Il reste à nous demander comment, dans cette Provence, des esprits à la fois aussi vifs et aussi nonchalans ont accueilli les idées de prévoyance et d’association, si fécondes en elles-mêmes quand elles sont dégagées des périlleuses exagérations qui, dans le milieu de ce siècle, sont venues les dénaturer.

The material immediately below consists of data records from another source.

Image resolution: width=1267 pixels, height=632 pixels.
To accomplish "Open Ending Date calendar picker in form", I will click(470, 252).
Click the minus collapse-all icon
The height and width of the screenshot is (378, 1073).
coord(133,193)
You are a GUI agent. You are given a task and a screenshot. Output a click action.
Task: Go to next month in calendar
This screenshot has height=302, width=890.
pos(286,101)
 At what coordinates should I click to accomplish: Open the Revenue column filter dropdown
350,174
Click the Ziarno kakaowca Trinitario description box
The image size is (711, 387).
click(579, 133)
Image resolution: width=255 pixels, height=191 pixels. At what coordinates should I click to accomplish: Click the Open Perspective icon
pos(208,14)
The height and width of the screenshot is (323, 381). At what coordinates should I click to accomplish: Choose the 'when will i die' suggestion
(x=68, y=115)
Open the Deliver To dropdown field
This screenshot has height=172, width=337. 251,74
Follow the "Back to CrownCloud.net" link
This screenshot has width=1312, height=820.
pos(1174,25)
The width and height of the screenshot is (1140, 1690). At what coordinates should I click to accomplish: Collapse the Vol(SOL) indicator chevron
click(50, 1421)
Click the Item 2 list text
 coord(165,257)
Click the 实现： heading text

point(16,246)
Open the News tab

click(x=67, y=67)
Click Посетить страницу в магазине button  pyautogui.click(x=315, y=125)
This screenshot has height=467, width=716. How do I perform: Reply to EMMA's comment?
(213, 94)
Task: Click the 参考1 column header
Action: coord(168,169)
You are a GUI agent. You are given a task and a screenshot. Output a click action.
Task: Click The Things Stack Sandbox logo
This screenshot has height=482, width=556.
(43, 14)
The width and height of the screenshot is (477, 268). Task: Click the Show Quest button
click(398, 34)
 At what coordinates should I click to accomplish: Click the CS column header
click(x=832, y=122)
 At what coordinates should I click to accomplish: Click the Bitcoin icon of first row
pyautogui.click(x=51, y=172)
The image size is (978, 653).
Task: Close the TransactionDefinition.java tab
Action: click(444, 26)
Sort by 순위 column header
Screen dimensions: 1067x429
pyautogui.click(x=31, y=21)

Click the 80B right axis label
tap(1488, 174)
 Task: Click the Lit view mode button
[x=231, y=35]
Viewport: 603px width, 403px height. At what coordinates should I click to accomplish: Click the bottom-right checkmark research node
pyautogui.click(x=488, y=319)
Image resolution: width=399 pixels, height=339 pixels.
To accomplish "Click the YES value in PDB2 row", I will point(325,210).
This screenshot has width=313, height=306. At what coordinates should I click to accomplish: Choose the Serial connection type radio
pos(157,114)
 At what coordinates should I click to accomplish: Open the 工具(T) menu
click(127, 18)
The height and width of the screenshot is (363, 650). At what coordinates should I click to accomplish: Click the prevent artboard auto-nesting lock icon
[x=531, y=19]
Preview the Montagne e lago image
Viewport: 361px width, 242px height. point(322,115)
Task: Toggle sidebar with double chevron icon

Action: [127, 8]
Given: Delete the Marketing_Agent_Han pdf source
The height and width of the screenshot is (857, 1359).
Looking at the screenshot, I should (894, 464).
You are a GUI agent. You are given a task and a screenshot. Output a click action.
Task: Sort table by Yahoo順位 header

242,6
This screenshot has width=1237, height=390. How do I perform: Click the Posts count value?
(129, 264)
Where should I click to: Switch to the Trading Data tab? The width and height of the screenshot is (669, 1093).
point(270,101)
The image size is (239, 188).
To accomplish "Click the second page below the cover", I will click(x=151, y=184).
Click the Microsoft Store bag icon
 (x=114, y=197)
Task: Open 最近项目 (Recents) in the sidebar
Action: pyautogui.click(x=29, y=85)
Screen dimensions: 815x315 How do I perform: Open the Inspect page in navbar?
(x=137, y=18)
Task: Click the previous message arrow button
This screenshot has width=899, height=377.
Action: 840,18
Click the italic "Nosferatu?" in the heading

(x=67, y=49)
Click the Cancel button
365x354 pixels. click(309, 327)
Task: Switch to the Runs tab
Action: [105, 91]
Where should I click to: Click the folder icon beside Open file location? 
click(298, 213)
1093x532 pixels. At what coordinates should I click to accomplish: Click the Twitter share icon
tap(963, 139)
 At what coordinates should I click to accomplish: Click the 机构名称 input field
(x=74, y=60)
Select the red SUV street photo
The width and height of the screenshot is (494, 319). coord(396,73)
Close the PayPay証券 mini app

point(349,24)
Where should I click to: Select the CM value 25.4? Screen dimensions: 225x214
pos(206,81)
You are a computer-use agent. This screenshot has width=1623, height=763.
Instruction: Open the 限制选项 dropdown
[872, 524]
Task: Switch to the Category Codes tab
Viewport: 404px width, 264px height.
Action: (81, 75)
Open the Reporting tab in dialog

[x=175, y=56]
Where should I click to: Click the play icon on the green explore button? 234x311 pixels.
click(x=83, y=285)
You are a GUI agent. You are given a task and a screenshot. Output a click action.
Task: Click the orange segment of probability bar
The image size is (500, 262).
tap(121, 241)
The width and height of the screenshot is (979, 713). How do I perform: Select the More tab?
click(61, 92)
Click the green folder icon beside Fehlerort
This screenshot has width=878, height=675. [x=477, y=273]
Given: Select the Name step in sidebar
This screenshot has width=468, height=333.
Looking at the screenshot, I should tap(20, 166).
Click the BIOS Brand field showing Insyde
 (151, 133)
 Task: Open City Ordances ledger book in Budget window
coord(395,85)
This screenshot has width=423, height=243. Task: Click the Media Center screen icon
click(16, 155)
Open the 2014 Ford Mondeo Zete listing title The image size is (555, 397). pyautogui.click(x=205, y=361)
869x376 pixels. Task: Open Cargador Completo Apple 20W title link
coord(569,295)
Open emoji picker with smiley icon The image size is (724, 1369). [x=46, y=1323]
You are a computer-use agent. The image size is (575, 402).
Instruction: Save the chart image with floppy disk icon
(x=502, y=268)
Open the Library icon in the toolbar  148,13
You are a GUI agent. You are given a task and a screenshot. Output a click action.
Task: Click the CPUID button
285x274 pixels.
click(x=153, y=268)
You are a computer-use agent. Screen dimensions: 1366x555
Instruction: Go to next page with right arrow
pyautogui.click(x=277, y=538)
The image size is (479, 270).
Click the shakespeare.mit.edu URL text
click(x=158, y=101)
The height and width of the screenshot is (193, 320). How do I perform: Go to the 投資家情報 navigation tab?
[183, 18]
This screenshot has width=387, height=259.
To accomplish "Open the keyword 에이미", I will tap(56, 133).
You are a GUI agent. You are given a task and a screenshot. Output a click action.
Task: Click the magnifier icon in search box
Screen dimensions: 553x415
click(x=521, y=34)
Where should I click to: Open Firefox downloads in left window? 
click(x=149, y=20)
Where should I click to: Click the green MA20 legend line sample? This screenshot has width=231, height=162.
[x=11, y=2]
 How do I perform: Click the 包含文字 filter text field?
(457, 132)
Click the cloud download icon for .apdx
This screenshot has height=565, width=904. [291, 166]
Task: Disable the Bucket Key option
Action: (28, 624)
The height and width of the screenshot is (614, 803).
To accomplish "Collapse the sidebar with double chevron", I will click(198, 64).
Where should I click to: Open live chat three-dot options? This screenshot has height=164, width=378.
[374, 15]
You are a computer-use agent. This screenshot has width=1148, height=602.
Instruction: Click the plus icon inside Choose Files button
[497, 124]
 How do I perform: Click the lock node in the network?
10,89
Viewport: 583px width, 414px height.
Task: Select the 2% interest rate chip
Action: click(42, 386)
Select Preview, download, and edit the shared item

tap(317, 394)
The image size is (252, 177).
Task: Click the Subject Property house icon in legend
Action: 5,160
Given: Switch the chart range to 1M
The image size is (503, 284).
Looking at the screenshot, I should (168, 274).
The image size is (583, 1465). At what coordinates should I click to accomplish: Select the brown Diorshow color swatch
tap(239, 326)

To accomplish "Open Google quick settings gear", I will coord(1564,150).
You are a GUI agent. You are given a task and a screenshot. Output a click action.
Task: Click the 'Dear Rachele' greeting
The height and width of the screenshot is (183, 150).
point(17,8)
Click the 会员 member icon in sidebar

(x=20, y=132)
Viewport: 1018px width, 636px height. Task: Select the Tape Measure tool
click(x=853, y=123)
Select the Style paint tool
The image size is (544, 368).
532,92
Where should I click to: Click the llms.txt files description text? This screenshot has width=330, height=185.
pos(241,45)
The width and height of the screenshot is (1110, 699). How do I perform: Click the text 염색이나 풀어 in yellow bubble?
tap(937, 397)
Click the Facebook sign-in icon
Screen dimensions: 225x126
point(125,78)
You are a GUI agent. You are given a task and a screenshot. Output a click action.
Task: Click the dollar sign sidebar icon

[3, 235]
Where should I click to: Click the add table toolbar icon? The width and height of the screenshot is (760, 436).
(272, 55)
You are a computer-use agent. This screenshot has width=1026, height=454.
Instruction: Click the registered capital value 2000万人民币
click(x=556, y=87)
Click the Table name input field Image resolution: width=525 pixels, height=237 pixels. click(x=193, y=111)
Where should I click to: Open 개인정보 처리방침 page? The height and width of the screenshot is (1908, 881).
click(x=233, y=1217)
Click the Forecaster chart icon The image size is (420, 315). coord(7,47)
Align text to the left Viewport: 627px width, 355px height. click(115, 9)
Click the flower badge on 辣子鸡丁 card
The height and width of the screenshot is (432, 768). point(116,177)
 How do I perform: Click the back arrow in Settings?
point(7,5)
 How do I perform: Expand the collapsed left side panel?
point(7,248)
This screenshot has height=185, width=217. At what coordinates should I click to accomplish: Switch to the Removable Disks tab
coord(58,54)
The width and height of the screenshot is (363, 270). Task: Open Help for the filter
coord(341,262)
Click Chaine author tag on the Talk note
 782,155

Ceux qui n’ont pas étudié les associations mutuelles de prévoyance dans toute la variété de leurs applications seraient tentés de croire qu’elles exigent entre leurs membres une complète similitude de situation jointe à un rapprochement continuel. Cette dernière condition manque dans celles des industries de la Provence qui utilisent le concours d’ouvriers du dehors, avec des intermittences plus ou moins longues dans le travail. Le personnel des fabriques d’huile et des fabriques de garance semble se prêter fort peu aux combinaisons de la mutualité. On se demande en outre si, là même où se rencontrent les conditions les plus favorables à la formation des sociétés de secours, les populations de la Provence, naturellement peu patientes, voudront se plier au régime d’institutions qui intéressent un avenir plus ou moins éloigné, plus ou moins incertain. Dans un pays aussi favorisé sous le rapport du climat, l’homme sentira-t-il suffisamment l’aiguillon de la nécessité pour s’imposer de prévoyantes économies ? N’est-il pas à craindre que l’impétuosité des instincts individuels ne rende impossible l’agrégation volontaire et durable des intérêts ? Ces questions se présentent d’elles-mêmes dans la cité marseillaise, où les ouvriers sont nombreux et en général très rapprochés les uns des autres. Au sein de cette vaste agglomération, la vie industrielle est assez développée cependant pour mettre en lumière la solidarité non pas absolue, mais partielle, des situations. C’est en outre une condition favorable que la tendance innée de la population marseillaise à se grouper et à former des cercles. Grâce à ces circonstances locales, on a pu triompher des obstacles que les inclinations générales des Provençaux semblaient devoir opposer aux idées de prévoyance collective.